Task data

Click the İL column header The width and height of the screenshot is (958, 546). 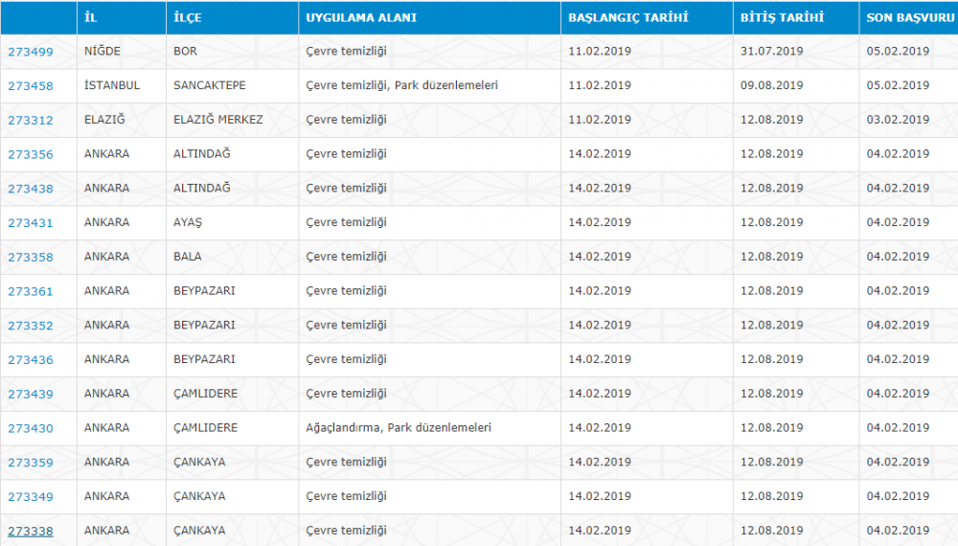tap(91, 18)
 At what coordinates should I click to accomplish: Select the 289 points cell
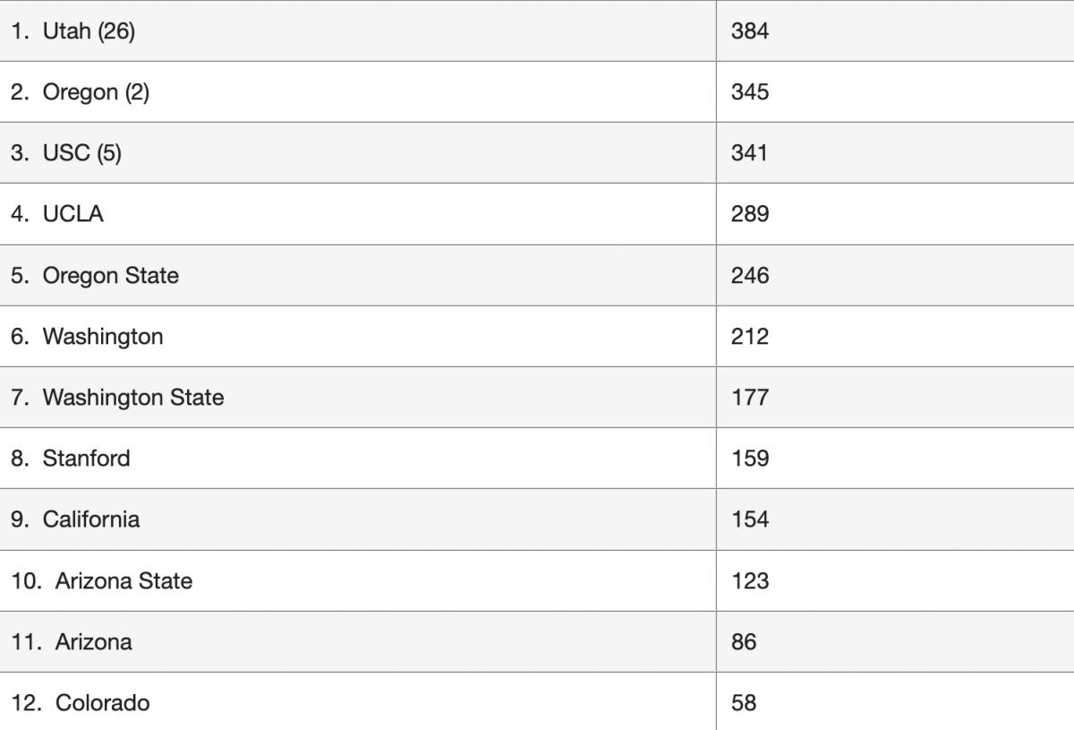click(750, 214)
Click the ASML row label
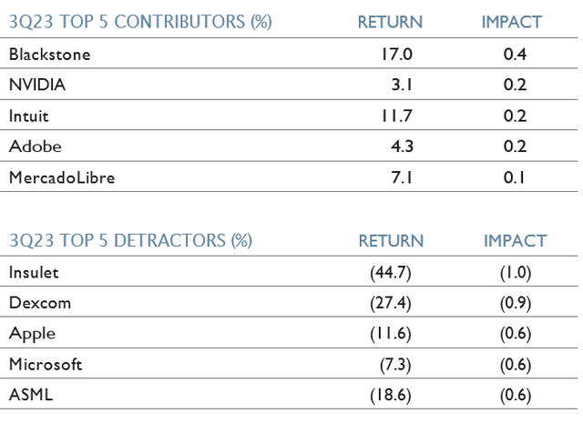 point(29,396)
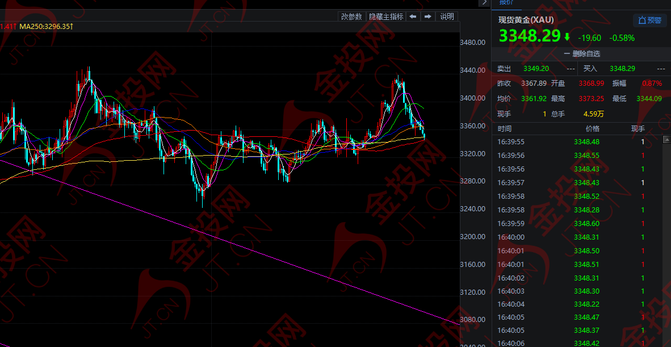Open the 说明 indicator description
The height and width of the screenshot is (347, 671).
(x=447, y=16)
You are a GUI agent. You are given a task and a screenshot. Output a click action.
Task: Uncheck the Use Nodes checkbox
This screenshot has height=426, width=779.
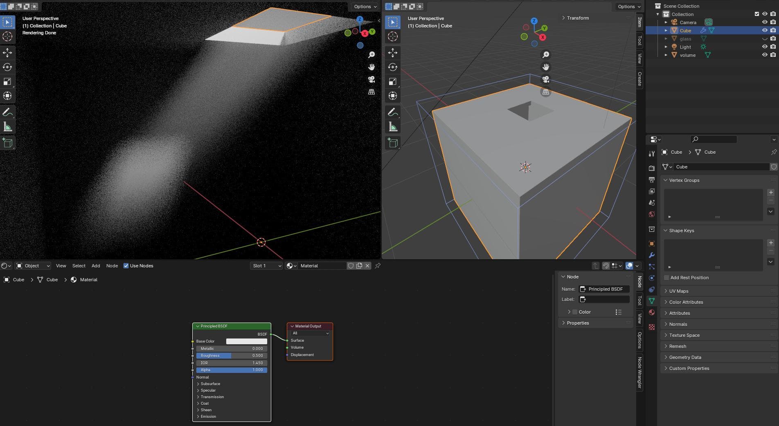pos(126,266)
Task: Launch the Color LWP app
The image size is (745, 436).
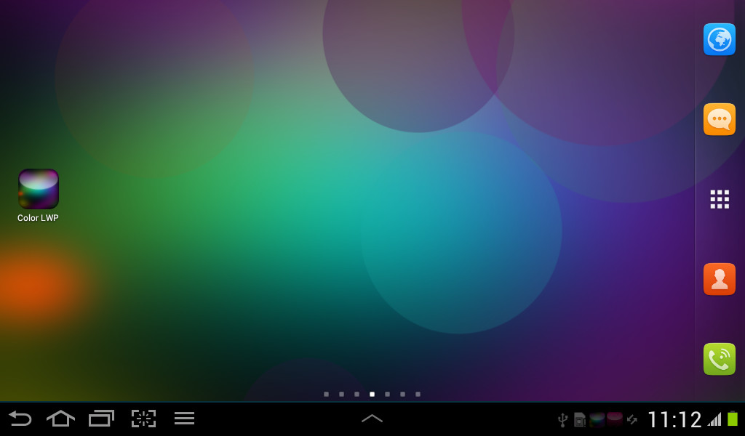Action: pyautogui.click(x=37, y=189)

...

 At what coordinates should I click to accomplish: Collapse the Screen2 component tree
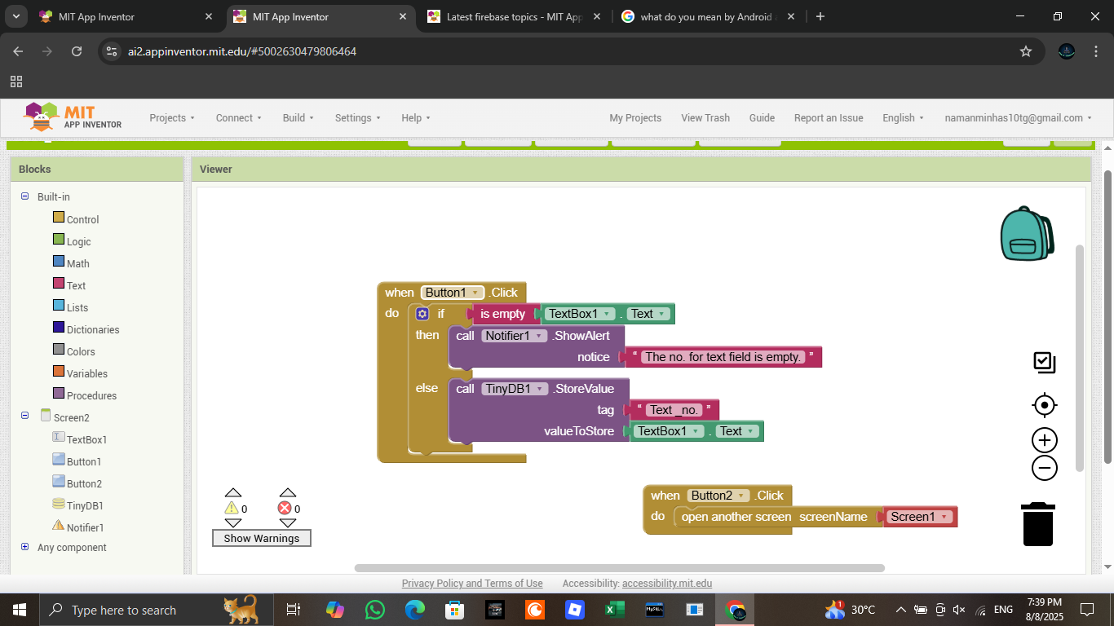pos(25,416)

Your instructions
Because only one stretch of the records is wanted, please output the lines from the one holding "At what coordinates should I click to accomplish: Select" through the one holding "Task: Uncheck the Use Nodes checkbox" exactly, both included, and leave every picture out.

Answer space
 At what coordinates should I click to accomplish: Select the 289 points cell
click(750, 214)
Click the ASML row label
 point(29,396)
Open the 说明 indicator description
The height and width of the screenshot is (347, 671).
(x=447, y=16)
You are a GUI agent. You are given a task and a screenshot. Output a click action.
Task: Uncheck the Use Nodes checkbox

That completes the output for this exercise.